ASSIGNED TASK
Copy nothing but the text: repeat each entry exactly and drop the images.

EXERCISE MATERIAL
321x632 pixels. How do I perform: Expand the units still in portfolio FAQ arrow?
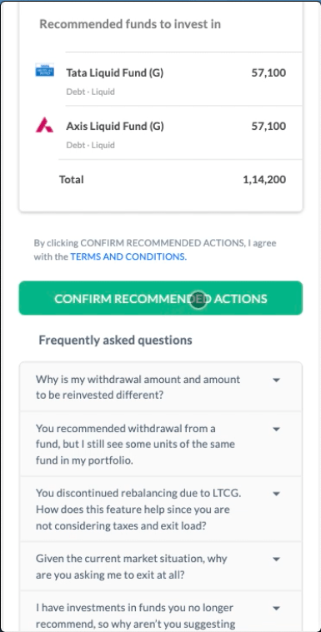click(x=276, y=429)
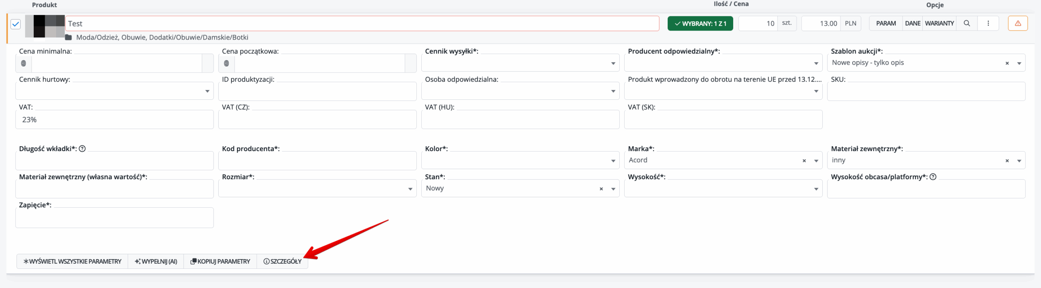This screenshot has width=1041, height=288.
Task: Click the coin icon in Cena minimalna
Action: click(24, 63)
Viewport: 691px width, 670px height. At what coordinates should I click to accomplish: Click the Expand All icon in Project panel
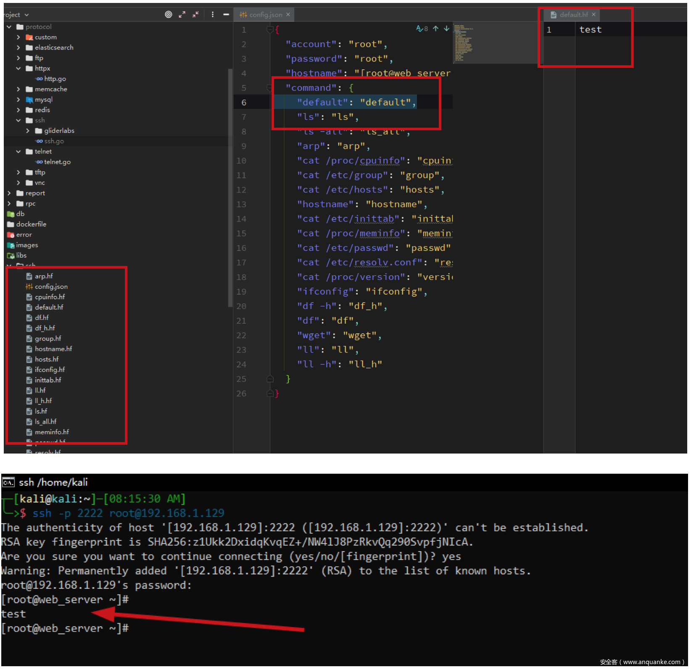(x=182, y=15)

TASK RESPONSE
321x632 pixels. How do I perform: Expand the units still in portfolio FAQ arrow?
click(x=276, y=429)
This screenshot has width=1041, height=288.
Task: Click the coin icon in Cena minimalna
Action: click(24, 63)
Viewport: 691px width, 670px height. At what coordinates should I click to accomplish: Click the Expand All icon in Project panel
(x=182, y=15)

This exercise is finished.